TASK DETAILS>
From the data that follows, print exactly the lines starting at the one containing "Open 开发管理 in the sidebar" and ending at the one containing "Given: Click the"; include both of them and nothing more.

[[ RECORD SET, beginning ]]

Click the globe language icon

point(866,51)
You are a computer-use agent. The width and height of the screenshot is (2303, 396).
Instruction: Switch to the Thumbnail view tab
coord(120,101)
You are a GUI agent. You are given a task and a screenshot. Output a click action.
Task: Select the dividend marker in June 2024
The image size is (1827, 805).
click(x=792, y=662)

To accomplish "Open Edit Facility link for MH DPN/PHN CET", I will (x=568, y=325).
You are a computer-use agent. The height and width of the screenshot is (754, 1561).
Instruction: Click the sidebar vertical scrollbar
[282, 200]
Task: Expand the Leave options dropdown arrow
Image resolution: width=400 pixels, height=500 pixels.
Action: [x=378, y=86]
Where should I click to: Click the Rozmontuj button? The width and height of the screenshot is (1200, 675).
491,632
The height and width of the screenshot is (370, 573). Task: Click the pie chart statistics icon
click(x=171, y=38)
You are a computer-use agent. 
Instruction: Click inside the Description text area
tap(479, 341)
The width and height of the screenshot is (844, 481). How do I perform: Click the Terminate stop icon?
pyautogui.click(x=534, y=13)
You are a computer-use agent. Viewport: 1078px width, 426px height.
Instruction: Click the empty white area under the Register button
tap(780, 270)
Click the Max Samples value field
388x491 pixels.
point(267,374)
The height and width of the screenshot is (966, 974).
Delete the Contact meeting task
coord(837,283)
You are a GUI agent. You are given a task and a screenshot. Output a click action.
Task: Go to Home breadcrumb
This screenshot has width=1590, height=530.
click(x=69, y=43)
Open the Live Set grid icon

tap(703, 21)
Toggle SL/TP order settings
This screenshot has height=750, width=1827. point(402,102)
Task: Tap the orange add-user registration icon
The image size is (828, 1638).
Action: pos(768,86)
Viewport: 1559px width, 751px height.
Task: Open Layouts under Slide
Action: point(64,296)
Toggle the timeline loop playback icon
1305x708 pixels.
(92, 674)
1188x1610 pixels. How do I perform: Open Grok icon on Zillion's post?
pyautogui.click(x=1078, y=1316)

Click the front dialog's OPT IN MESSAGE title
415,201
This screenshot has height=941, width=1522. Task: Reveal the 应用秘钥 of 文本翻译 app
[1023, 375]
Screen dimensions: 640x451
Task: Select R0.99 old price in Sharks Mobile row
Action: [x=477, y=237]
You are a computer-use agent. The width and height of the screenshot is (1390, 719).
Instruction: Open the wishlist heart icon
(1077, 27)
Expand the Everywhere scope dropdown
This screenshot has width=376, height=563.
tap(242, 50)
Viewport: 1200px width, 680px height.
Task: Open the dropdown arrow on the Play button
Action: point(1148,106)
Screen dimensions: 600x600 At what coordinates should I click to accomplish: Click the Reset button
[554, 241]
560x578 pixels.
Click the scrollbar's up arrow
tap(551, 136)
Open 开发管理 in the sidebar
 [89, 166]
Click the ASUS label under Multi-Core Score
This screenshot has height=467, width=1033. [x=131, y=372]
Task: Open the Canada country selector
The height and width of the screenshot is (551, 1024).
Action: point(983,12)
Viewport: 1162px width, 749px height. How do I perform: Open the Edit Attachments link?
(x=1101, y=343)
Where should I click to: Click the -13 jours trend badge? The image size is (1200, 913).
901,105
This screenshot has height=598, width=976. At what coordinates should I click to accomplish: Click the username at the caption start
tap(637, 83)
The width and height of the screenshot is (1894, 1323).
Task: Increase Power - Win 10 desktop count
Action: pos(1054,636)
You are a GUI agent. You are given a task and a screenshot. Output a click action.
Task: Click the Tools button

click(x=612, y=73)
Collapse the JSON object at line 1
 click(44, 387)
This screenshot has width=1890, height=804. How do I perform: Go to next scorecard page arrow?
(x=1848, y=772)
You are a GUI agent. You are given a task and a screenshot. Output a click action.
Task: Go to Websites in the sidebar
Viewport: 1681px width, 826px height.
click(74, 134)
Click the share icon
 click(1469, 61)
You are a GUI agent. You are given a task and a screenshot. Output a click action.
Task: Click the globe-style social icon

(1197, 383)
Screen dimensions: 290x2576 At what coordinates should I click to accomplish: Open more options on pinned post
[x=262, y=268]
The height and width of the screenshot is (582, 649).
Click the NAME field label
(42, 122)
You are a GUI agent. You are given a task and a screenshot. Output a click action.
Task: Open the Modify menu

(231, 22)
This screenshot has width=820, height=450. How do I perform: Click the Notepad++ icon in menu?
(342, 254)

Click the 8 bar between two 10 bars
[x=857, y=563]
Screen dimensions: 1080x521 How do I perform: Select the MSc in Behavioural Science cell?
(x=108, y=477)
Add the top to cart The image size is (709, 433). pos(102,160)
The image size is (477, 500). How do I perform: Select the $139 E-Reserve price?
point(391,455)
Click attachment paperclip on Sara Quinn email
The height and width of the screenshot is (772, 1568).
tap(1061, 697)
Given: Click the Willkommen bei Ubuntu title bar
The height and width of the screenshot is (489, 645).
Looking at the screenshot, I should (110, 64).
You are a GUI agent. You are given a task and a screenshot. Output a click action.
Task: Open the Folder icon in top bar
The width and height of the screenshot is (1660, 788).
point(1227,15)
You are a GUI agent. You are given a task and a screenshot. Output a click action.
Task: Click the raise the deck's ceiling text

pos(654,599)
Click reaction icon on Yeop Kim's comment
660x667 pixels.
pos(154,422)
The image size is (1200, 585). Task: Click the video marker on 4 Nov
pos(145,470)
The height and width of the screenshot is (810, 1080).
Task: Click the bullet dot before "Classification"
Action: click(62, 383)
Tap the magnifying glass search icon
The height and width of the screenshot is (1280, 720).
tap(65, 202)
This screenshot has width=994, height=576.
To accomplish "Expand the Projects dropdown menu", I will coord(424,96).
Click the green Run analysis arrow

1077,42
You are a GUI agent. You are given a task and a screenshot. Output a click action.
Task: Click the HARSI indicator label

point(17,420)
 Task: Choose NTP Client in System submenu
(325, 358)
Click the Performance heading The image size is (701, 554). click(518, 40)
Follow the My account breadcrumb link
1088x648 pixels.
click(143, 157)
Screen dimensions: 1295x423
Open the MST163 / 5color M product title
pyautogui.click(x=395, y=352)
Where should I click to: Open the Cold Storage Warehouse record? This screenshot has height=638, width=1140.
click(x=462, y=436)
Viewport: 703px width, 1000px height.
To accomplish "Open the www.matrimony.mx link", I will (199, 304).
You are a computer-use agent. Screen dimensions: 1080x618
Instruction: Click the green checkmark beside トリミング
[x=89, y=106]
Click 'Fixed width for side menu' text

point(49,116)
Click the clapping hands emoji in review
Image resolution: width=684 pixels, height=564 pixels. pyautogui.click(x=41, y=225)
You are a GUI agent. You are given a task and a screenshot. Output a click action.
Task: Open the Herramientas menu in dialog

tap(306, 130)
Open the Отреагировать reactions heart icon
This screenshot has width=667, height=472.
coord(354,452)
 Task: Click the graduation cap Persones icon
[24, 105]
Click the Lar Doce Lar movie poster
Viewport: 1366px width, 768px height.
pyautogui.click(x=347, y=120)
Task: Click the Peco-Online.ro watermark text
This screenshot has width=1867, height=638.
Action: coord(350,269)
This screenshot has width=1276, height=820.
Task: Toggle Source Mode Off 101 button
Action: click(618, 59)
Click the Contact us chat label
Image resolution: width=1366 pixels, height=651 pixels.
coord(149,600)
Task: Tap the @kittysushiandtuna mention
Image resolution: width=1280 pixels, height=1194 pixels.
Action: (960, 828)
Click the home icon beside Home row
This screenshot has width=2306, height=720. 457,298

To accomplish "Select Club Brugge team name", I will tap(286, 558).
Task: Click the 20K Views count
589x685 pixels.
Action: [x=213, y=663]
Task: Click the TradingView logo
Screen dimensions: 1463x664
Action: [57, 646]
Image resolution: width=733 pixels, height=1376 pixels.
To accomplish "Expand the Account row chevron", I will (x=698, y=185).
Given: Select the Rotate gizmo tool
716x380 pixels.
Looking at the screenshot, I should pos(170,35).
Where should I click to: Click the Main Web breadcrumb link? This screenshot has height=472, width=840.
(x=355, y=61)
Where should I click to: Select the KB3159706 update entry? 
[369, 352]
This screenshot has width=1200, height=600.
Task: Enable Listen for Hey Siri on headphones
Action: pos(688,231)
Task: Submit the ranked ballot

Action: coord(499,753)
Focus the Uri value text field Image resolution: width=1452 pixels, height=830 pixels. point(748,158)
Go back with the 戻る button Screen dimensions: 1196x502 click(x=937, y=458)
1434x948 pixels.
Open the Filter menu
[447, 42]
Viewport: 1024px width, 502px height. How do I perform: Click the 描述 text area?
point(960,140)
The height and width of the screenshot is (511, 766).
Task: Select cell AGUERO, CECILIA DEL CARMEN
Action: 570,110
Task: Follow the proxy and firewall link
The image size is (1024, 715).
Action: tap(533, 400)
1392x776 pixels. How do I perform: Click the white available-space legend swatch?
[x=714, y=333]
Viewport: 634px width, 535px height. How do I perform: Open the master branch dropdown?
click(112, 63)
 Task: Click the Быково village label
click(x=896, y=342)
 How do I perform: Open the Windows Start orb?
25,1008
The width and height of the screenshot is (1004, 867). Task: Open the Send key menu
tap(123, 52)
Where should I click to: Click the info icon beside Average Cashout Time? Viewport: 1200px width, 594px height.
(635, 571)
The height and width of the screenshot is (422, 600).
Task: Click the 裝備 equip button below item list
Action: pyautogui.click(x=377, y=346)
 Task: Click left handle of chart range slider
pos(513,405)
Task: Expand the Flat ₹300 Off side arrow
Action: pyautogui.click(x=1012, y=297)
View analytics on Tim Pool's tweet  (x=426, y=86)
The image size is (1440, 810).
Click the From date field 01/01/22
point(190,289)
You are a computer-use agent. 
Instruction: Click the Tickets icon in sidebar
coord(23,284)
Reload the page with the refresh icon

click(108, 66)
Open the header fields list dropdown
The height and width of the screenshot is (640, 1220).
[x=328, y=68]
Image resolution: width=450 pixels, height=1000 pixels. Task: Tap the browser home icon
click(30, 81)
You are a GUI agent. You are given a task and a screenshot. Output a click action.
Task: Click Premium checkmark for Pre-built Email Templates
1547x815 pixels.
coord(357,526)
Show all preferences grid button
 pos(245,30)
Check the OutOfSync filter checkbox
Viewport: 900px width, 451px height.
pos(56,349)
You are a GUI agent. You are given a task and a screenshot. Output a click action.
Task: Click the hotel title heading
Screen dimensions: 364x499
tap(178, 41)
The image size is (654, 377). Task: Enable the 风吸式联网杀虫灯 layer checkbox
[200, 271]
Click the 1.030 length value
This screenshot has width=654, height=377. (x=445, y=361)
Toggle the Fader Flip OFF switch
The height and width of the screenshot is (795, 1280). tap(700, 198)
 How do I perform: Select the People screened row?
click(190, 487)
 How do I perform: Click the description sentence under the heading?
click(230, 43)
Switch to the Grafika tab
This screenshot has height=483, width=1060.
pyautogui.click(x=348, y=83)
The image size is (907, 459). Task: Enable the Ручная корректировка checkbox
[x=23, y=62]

[[ RECORD SET, end ]]

OUTPUT OF THE EXERCISE>
Open 开发管理 in the sidebar
 [89, 166]
Click the ASUS label under Multi-Core Score
This screenshot has height=467, width=1033. [x=131, y=372]
Task: Open the Canada country selector
The height and width of the screenshot is (551, 1024).
Action: point(983,12)
Viewport: 1162px width, 749px height. How do I perform: Open the Edit Attachments link?
(x=1101, y=343)
Where should I click to: Click the -13 jours trend badge? The image size is (1200, 913).
901,105
This screenshot has height=598, width=976. At what coordinates should I click to accomplish: Click the username at the caption start
tap(637, 83)
The width and height of the screenshot is (1894, 1323).
Task: Increase Power - Win 10 desktop count
Action: pos(1054,636)
You are a GUI agent. You are given a task and a screenshot. Output a click action.
Task: Click the Tools button

click(x=612, y=73)
Collapse the JSON object at line 1
 click(44, 387)
This screenshot has width=1890, height=804. How do I perform: Go to next scorecard page arrow?
(x=1848, y=772)
You are a GUI agent. You are given a task and a screenshot. Output a click action.
Task: Go to Websites in the sidebar
Viewport: 1681px width, 826px height.
click(74, 134)
Click the share icon
 click(1469, 61)
You are a GUI agent. You are given a task and a screenshot. Output a click action.
Task: Click the globe-style social icon

(1197, 383)
Screen dimensions: 290x2576 At what coordinates should I click to accomplish: Open more options on pinned post
[x=262, y=268]
The height and width of the screenshot is (582, 649).
Click the NAME field label
(42, 122)
You are a GUI agent. You are given a task and a screenshot. Output a click action.
Task: Open the Modify menu

(231, 22)
This screenshot has width=820, height=450. How do I perform: Click the Notepad++ icon in menu?
(342, 254)

Click the 8 bar between two 10 bars
[x=857, y=563]
Screen dimensions: 1080x521 How do I perform: Select the MSc in Behavioural Science cell?
(x=108, y=477)
Add the top to cart The image size is (709, 433). pos(102,160)
The image size is (477, 500). How do I perform: Select the $139 E-Reserve price?
point(391,455)
Click attachment paperclip on Sara Quinn email
The height and width of the screenshot is (772, 1568).
tap(1061, 697)
Given: Click the Willkommen bei Ubuntu title bar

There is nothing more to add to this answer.